Al decennia behoren de Belgen bij de mannen bij de beste veldrijders. Goed voor vele wereldtitels en zeges in de wereldbeker. Dat staat in schril contrast met de vrouwen. Daar is er dominantie van de Nederlandse vrouwen en is het zoeken naar een Belgische.
Sanne Cant is een uitzondering daarop. Zij won in haar carrière al 11 wereldbekermanches. Ook pakte ze in 2017, 2018 en 2019 de regenboogtrui. Ze stond toen samen met de Nederlandse dames aan de top, maar ondertussen is er voor haar ook eerder een figurantenrol weggelegd.

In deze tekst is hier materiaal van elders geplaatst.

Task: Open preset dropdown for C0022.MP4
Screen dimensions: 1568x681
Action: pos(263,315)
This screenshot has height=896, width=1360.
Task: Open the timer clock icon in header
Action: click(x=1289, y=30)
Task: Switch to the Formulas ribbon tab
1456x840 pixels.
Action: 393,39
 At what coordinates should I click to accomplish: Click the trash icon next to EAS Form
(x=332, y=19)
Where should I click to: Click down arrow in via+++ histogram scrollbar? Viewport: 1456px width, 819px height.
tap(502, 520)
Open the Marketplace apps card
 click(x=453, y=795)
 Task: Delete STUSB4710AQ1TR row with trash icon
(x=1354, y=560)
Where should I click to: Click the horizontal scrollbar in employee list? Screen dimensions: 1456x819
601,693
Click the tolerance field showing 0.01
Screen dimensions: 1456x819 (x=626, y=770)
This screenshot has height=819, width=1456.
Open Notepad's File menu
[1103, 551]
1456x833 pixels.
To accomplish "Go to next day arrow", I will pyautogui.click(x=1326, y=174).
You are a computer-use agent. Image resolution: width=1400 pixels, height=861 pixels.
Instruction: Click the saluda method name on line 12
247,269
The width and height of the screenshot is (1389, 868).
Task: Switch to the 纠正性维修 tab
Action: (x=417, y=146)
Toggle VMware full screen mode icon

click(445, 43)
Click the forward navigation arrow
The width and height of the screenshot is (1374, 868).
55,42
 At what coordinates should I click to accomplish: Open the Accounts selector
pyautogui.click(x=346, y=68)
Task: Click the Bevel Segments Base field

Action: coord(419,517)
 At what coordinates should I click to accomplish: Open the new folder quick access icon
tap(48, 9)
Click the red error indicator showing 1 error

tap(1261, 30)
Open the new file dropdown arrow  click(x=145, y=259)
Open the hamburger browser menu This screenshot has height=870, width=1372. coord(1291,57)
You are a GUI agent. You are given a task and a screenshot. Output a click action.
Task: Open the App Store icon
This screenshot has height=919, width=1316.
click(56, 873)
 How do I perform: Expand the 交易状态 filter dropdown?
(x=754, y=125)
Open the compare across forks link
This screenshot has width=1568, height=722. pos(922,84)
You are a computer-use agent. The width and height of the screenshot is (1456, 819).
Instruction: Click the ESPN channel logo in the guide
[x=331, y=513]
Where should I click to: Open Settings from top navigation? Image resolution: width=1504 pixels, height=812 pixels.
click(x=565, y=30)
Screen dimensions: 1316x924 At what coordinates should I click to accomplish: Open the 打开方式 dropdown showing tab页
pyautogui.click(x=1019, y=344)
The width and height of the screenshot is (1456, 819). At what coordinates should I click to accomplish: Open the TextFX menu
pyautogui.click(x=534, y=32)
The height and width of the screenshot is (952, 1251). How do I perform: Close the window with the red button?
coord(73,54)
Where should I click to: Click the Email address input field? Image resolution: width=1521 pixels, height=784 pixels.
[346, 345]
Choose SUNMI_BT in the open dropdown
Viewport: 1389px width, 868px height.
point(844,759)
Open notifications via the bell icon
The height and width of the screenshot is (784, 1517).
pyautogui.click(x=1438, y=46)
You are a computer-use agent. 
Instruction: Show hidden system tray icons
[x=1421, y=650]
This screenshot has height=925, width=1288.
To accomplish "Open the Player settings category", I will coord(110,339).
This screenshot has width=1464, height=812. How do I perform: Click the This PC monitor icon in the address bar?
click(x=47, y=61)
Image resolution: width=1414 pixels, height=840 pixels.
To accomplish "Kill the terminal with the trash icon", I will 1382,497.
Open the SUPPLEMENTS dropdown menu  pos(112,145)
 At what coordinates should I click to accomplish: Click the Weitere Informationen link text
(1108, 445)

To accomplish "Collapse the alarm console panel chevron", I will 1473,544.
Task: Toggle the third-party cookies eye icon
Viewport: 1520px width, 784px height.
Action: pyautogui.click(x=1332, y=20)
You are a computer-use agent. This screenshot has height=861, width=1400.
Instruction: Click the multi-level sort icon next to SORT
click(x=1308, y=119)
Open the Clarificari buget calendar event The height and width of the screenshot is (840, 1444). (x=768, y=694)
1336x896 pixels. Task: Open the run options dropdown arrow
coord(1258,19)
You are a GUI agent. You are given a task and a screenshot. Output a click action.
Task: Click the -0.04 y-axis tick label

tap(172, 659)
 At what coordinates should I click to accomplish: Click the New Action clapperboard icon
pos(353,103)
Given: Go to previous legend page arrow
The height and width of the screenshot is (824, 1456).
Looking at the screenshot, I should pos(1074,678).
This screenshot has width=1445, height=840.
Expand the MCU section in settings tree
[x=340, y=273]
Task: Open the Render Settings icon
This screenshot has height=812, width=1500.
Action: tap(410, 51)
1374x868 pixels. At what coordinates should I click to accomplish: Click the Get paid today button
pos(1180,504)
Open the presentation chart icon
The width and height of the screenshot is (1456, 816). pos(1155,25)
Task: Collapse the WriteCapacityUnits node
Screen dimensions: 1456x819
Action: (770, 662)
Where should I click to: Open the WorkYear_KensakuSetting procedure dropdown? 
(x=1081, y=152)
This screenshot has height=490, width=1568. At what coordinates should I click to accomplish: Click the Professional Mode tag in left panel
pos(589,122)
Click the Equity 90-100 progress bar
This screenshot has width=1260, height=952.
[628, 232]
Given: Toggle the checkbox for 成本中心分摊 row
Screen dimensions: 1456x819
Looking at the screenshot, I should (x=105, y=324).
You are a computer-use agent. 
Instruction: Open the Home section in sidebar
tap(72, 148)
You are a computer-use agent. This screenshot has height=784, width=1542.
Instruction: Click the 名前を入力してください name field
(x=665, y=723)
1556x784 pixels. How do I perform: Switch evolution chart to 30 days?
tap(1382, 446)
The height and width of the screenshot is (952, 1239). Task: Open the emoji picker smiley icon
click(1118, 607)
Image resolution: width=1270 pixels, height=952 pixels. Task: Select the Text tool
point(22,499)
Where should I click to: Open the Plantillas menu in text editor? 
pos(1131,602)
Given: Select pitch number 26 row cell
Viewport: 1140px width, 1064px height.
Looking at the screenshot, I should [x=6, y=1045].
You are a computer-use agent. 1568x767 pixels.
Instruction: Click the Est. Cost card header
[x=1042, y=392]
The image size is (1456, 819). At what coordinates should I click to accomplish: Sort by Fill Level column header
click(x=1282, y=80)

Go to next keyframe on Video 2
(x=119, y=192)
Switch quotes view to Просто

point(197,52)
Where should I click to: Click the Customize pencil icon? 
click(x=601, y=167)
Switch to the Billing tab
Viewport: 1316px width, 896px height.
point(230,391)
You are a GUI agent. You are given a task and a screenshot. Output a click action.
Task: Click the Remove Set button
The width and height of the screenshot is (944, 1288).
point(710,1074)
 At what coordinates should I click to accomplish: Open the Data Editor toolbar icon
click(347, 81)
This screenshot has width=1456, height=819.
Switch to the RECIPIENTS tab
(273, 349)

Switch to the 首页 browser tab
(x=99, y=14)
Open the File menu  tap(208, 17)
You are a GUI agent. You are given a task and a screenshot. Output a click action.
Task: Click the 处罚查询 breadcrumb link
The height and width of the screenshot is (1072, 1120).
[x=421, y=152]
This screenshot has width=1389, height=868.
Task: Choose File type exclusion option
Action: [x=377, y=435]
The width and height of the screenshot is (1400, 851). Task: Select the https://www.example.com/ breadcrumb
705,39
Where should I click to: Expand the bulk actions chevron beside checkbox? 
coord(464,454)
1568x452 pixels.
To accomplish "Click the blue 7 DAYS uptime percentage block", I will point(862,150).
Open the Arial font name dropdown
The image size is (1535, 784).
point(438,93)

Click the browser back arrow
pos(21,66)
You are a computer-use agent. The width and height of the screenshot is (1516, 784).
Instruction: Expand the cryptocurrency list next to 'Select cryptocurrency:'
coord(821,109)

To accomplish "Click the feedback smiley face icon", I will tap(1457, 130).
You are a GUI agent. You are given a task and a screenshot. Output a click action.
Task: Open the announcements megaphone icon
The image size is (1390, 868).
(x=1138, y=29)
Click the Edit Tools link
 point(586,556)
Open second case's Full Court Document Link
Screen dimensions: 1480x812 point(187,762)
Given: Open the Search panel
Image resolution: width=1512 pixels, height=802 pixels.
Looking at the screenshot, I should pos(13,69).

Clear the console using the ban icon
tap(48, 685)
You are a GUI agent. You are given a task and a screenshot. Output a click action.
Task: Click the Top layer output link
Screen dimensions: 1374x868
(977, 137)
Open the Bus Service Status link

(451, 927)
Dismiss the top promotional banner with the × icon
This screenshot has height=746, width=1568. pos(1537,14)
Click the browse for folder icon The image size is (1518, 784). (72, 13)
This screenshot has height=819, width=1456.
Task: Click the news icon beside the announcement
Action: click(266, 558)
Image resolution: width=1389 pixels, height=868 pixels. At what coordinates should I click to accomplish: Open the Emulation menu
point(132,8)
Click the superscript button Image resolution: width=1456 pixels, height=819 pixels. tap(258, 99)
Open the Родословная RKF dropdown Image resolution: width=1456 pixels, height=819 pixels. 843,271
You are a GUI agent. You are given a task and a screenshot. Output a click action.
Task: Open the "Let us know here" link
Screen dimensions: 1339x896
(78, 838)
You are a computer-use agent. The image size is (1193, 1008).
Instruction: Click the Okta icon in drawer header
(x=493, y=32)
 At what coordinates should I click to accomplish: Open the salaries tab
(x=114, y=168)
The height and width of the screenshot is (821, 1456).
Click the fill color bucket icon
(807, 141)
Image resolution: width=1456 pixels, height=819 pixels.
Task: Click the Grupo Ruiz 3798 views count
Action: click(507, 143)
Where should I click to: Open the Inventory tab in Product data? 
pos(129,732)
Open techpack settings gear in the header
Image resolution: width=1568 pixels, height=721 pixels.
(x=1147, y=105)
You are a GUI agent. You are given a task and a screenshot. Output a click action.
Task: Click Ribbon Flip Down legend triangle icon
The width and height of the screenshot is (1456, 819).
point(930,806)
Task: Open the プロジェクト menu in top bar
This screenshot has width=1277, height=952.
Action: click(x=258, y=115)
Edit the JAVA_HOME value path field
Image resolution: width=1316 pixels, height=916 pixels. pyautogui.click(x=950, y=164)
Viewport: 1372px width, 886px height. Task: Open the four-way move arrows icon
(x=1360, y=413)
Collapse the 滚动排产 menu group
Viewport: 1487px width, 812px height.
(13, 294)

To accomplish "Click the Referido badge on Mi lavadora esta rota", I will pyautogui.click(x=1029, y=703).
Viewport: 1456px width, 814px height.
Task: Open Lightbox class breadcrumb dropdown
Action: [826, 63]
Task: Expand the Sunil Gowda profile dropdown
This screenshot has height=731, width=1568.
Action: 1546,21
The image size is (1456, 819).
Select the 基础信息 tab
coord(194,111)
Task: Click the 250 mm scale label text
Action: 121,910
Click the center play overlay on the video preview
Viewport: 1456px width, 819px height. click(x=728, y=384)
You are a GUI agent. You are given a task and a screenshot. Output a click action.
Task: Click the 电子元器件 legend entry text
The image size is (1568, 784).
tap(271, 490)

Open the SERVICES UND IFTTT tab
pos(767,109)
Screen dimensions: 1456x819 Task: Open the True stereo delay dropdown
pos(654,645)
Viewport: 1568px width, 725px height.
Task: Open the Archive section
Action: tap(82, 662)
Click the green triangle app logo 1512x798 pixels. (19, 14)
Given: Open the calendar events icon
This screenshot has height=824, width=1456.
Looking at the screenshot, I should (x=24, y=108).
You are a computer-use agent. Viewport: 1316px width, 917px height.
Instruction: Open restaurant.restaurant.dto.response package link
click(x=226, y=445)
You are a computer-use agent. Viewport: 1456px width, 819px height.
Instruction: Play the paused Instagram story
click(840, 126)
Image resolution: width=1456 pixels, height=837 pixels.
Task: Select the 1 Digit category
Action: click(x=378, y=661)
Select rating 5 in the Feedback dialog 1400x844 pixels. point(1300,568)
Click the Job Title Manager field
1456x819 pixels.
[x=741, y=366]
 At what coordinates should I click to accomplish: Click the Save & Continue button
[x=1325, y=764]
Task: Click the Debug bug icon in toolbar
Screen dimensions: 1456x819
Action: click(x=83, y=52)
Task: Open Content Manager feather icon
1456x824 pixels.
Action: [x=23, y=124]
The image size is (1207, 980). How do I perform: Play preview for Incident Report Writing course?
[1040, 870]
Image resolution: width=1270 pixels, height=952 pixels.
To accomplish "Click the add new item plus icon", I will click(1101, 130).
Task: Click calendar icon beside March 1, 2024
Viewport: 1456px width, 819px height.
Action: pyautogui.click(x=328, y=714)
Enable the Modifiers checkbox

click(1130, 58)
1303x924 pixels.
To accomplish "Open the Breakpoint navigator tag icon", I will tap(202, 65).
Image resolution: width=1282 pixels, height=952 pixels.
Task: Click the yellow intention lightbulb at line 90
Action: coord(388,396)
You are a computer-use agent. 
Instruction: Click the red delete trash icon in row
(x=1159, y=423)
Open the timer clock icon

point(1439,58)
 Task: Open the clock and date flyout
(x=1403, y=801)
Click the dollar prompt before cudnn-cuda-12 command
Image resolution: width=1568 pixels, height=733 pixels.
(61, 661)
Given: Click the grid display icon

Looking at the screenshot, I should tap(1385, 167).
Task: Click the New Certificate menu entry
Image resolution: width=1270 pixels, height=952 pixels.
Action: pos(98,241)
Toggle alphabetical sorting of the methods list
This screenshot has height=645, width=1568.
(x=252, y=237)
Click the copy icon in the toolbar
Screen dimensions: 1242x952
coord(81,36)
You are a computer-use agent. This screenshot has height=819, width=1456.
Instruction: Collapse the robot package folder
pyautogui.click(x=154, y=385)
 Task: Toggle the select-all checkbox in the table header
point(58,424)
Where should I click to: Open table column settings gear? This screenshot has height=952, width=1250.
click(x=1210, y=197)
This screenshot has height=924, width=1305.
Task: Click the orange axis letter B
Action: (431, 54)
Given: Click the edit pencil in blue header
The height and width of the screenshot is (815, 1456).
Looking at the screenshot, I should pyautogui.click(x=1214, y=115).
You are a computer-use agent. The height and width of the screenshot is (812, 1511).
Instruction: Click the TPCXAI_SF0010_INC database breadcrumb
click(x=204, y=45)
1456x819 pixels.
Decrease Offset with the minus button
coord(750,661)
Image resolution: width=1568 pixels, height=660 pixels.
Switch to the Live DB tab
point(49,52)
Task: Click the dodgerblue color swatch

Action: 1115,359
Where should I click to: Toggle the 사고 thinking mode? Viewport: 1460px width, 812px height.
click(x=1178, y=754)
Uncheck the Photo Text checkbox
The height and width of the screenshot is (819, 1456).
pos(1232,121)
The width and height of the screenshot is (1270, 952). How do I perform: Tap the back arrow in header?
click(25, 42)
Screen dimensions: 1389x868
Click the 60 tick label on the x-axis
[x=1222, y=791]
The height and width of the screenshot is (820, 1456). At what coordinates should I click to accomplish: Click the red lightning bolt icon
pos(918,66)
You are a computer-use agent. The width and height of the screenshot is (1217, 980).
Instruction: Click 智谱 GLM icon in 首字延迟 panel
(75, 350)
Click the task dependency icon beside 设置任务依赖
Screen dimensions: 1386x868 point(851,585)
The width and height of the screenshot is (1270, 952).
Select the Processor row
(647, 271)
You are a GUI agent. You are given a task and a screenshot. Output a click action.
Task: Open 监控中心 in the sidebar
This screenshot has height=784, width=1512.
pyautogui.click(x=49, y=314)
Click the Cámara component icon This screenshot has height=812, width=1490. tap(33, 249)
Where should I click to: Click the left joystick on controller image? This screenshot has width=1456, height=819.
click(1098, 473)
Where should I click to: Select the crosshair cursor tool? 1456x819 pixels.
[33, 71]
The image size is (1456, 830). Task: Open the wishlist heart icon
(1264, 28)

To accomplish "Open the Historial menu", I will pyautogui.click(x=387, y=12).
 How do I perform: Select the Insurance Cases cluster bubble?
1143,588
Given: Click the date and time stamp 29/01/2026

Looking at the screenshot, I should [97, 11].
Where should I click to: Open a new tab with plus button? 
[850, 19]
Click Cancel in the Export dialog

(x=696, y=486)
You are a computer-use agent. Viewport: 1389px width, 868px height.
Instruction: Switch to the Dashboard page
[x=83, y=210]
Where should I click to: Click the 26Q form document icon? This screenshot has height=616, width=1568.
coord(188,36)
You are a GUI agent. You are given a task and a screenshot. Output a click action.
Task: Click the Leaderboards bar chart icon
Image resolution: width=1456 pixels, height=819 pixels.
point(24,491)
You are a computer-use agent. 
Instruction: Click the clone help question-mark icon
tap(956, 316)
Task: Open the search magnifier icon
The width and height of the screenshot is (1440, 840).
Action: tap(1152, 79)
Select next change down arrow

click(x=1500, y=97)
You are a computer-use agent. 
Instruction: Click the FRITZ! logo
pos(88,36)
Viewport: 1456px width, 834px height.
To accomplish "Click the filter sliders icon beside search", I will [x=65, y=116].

Na de succesvolle periode van Cant zien we nauwelijks een Belgische voorin rijden. Het ziet er ook niet meteen aan te komen dat dat op korte termijn zal veranderen. De meeste rensters zijn toch al ruim de 20 jaar gepasseerd. Enkel Marion Norbert-Riberolle heeft met haar 23 jaar nog wat jeugd mee, maar ze kon dit seizoen nog geen top 10 in een wereldbekerwedstrijd rijden.
TALENT BIJ DE JUNIOREN
Bij de beloften lijkt er ook niet meteen iets aan te komen. Op het EK in Namen was Kiona Crabbé de beste Belgische. Ze eindigde op plaats 16 en op meer dan 6 minuten. Bij de junioren lijkt er met Xaydée Van Sinaey wel talent op komst te zijn. Ze eindigde 3e op het EK bij de junioren. Ook is er nog Fleur Moors. In Tabor werd ze 3e en in Maasmechelen 2e. Afgelopen weekend werd ze in Merksplas nog 13e tussen de profs.
Van Sinaey en Moors zijn nog erg jong en moeten nog verder groeien. Het valt dus af te wachten of ze uiteindelijk bij de profs tot de top zullen behoren. Hun resultaten zijn alleszins al veelbelovend. Anders zal België nog wat langer op een opvolgster van Cant moeten wachten.